Captain Thomas Williamson (1790-1815) and Samuel Howett (?1755-1822)
Oriental Field Sports; being a complete, detailed, and accurate description of the wild sports of the East. London: William Bulmer & Co. for Edward Orme, 1807. Oblong 2° (458 x 572mm). Additional title printed in pochoir, 40 hand-coloured aquatint plates by H. Merke, J. Hamble or Viveres after drawings by Howett and Williamson. (Old vertical creases to additional title, title, dedication leaf, and foot of plate V, some very light, generally unobtrusive, discolouration or very occasional spotting to a few text leaves and plates I and II, neat repair to upper blank margin of text pp.26-7.) Modern red half morocco by Riviere & Son, red morocco title label mounted on upper cover lettered in gilt within a triple-fillet border, spine in six compartments with raised bands, lettered in gilt in the second and third, two upper wrappers to original parts, printed in pochoir, laid down on pastedowns, g.e. (a few small marks to covers).

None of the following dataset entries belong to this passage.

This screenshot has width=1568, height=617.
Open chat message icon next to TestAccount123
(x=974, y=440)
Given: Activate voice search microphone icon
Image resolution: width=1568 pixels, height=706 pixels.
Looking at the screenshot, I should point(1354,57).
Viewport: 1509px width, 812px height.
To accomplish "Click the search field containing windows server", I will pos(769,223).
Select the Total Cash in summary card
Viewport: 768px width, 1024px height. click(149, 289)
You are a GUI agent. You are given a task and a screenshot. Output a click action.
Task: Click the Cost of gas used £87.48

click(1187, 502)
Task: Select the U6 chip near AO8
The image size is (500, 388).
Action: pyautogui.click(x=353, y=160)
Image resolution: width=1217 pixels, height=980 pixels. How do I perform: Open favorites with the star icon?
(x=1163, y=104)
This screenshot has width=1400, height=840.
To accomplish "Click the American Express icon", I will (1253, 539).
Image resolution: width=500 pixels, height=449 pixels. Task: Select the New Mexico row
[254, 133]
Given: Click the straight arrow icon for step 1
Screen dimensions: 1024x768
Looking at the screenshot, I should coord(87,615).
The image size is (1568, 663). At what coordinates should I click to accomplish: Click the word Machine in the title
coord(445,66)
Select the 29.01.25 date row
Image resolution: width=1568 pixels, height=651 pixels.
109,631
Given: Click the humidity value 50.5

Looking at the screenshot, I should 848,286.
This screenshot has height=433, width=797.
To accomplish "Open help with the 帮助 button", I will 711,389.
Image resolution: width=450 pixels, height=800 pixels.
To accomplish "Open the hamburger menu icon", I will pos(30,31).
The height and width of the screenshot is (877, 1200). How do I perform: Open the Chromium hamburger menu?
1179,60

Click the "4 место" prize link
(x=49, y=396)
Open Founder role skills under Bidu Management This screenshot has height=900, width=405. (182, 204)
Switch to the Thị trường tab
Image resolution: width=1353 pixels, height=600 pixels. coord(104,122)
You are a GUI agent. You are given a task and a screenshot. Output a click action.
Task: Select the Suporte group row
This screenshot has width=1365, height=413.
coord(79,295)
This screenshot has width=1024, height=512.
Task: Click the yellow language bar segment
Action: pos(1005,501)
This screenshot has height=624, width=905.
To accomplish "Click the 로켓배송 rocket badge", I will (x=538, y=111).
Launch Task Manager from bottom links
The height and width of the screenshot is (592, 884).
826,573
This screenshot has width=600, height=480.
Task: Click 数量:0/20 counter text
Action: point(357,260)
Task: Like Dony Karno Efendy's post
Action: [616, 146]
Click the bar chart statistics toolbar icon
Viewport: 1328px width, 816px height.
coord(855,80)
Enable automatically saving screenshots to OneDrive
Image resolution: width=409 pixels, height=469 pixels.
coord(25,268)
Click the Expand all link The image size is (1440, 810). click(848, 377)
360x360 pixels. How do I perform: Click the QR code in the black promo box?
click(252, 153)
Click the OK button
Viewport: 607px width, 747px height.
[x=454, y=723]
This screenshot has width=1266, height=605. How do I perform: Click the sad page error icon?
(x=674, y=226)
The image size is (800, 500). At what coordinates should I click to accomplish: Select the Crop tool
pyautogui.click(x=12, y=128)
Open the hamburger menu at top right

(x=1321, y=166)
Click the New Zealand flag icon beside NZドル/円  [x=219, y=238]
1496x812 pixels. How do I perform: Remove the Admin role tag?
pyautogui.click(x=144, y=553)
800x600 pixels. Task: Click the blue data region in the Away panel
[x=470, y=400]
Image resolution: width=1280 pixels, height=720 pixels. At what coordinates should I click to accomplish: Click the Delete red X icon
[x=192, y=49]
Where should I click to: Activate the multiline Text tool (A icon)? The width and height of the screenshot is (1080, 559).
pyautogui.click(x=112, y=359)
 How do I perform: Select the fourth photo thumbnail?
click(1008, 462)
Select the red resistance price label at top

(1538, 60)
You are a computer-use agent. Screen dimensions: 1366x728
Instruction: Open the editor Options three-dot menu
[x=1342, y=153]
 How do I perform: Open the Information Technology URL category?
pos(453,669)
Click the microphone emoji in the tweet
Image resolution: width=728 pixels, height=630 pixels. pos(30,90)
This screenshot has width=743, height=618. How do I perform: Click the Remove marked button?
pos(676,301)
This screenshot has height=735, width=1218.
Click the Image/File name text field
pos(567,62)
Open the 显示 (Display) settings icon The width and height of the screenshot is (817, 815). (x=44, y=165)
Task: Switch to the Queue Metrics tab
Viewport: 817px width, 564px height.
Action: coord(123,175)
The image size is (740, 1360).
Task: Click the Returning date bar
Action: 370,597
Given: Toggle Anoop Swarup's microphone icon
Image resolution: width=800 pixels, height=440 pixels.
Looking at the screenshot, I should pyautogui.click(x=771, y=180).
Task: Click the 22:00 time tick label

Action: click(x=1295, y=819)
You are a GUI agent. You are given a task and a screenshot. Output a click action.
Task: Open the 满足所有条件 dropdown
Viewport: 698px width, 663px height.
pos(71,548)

THE FIRST EDITION OF "THE MOST BEAUTIFUL BOOK ON INDIAN SPORT IN EXISTENCE" (Schwerdt), bound up from the 20 original parts. "It is not merely to the Sportsman, that this Work is addressed... the curious observer of Nature will feel equal transport, in contemplating that part of her works, which she has appropriated to other soils. The Artist may reap a rich harvest of information... The Philosopher and the Historian may either confirm or correct their conceptions of former details." (Preface). The preface also makes clear that, although the work depicts field sports taking place in India, it is primarily a record of the chase as enjoyed according to the European taste, i.e. hunting as a sport rather than as a spectacle.
The Abbey copy had variant numbering, with two plates numbered XVI, two numbered XVII, two numbered XVIII, and none numbered XI, XV, or XXXIII. This copy has complete consecutive numbering except for plates XIII and XIV where the numbering is transposed. Plate XXXI is in Tooley's presumed first issue, reading 'Hunting Jackals' rather than 'Jackals rescuing a hunted brother', although both plates bear the same date, January 1st 1806. Abbey Travel 427; Mellon Books 88; Nissen BBI 4416; Schwerdt II pp. 297-298; Tooley 508.